Tâches demandées
1) Dans le passage sur la gouvernance des fonds du logement, quel inconvénient des conventions la Cour des Comptes avait-elle relevé ?
2) Quels acteurs institutionnels ou collectifs le passage sur la gouvernance des fonds du logement nomme-t-il ? Donnez-les tous.
3) Pouvez-vous prolonger le passage sur la gouvernance des fonds du logement à partir de sa dernière phrase ?

Passage fourni
....

Pour en venir au cœur du sujet, c'est-à-dire à la gouvernance, le Gouvernement ne veut plus également passer de convention. C’était pourtant la formule la plus simple même si elle avait un inconvénient que la Cour des Comptes avait relevé, à savoir que l’empilement des conventions produisait une sédimentation nuisible à la lisibilité globale du dispositif.

Nous souhaitons voir transcrit dans la loi un système qui s’inspire du droit du travail. Les partenaires sociaux discutent, proposent puis se tournent vers les pouvoirs publics qui transposent, mais qui aussi disposent, comme le débat sur la représentativité l’a montré puisque le Gouvernement a pu modifier les contours de la proposition qui lui avait été transmise. Nous concevons très bien que, sur tel ou tel aspect de la politique du logement, le Gouvernement prenne des décisions différentes, mais à condition qu’il le fasse sur la base des propositions des partenaires sociaux. Apparemment, le Gouvernement n’est pas contre, mais le projet de loi de mobilisation pour le logement et la lutte contrel l’exclusion, dans sa rédaction actuelle, ne précise pas que les emplois des fonds seront fixés sur proposition des partenaires sociaux. La formule retenue est ambiguë. Nous souhaiterions que l’expression « sur proposition des partenaires sociaux » apparaisse, sans qu’il s’agisse pour autant, comme certains s’en inquiètent, d’imposer une compétence liée. Dans notre esprit, les partenaires sociaux proposent ; ensuite, les pouvoirs publics décident. Nous avons préparé un amendement qui nous paraîtrait refléter exactement le système que nous voulons voir mettre en place.

....

Contenu des données

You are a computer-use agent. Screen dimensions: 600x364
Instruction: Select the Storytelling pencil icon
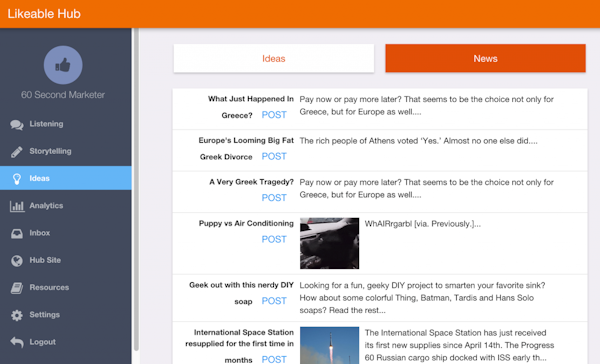16,152
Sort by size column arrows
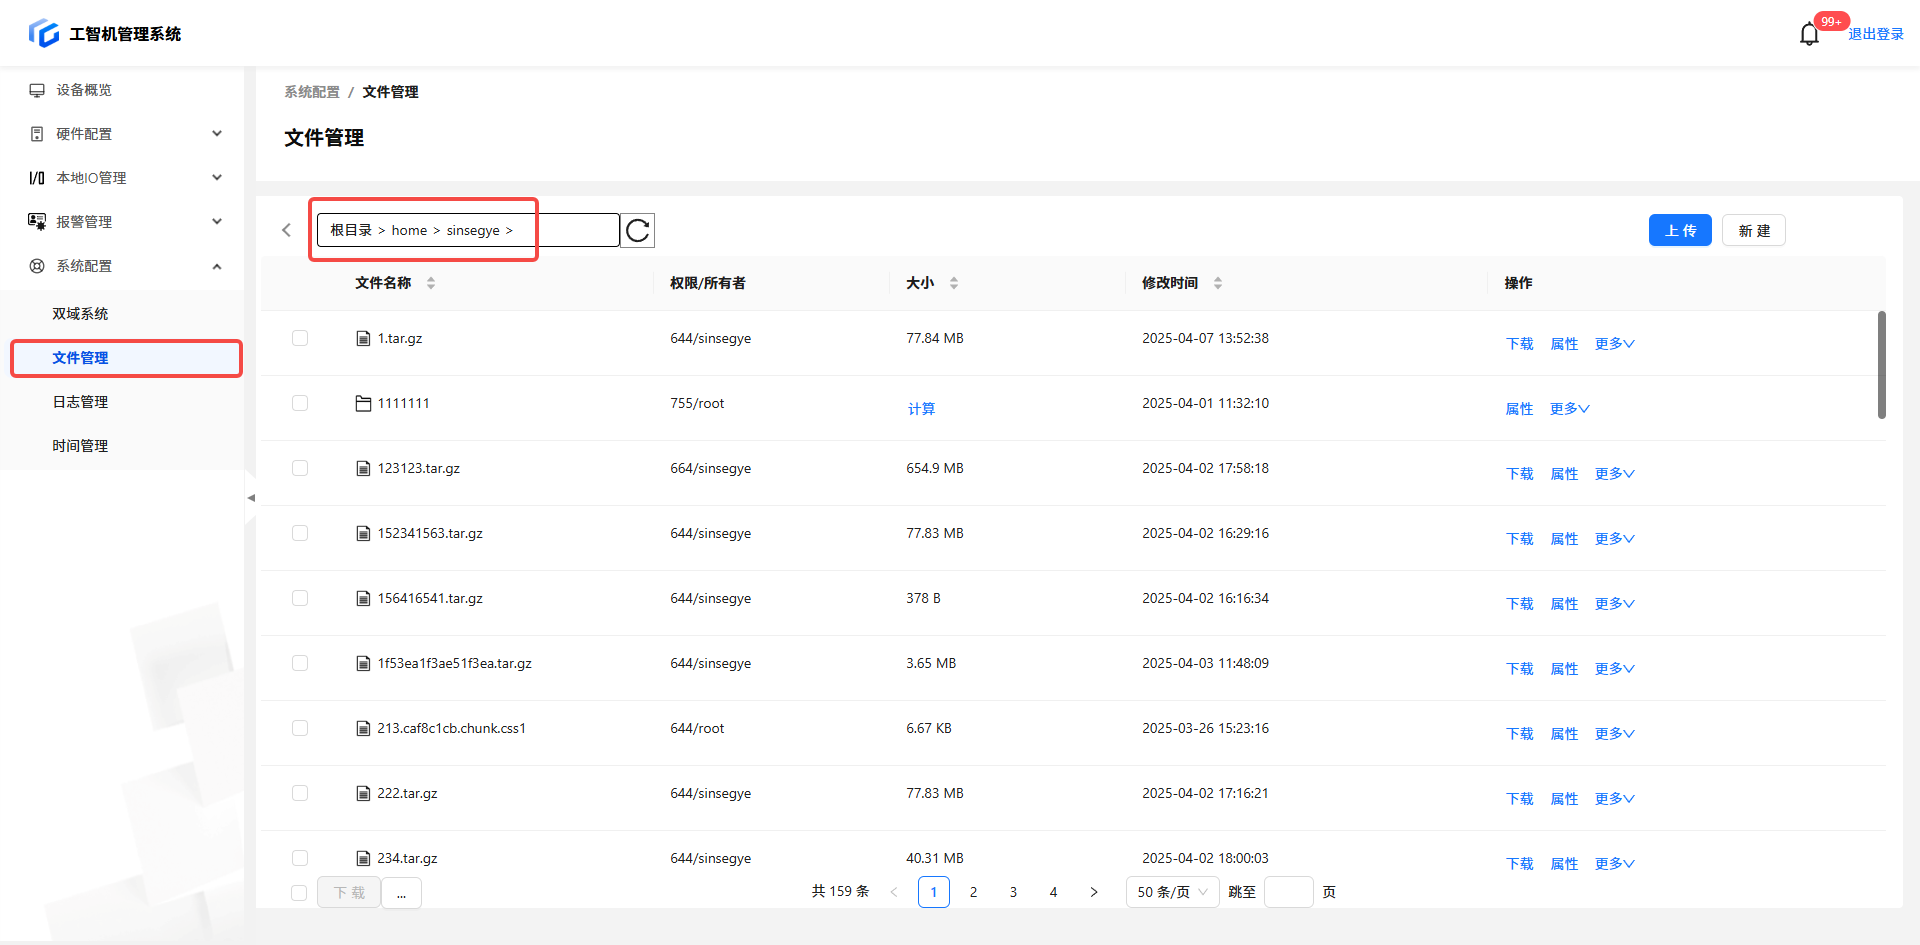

....

Réponses par tâche
1) L'empilement des conventions produisait une sédimentation nuisible à la lisibilité globale du dispositif.

2)
- Le Gouvernement
- La Cour des Comptes
- Les partenaires sociaux
- Les pouvoirs publics

3)
Un autre problème tient au fait que la rédaction actuelle du projet de loi prévoit une application par voie de décret, simple ou en Conseil d’État. J’y vois en quelque sorte un collapsus de la méthode de négociation. Si les pouvoirs publics prennent des décrets sur la base du document issu du résultat des discussions − c’est-à-dire après discussion des termes d’un contrat ou d’une convention qui ne disent pas leur nom −, le Parlement ne sera en effet même pas partie prenante. Notre proposition consisterait à établir un document d’orientation, plutôt qu’un document budgétaire au sens juridique du terme, qui serait soumis au vote de telle sorte que les grands objectifs de la politique du logement auxquels nous travaillons soient logiquement approuvés par le Parlement. À cet égard, il conviendrait que la discussion ne se fasse pas en liaison trop étroite avec la loi de finances. Sur ce point, l’amendement déposé par M. Scellier, rapporteur spécial de la commission des finances, donne le sentiment, du fait du cadre retenu pour la discussion, que le 1 % logement est une ressource quasiment budgétaire. Pour sa part, le Gouvernement est attentif à ne pas en faire un prélèvement obligatoire, même s’il s’agit d’une contribution des entreprises à caractère obligatoire. Il nous paraît important de respecter cette logique.

Nous avons rédigé d’autres amendements qui sont moins fondamentaux. L’un consiste à clarifier le rôle de l’Agence nationale pour la participation des employeurs à l’effort de construction – l’ANPEEC – qui, selon nous, doit jouer un rôle de contrôle et non pas d’évaluation. Si l’Agence lance des audits, elle sort de son rôle même si le contrôle doit aller au-delà des opérations comptables. L’évaluation nous semble incomber soit à l’État, soit à l’UESL elle-même.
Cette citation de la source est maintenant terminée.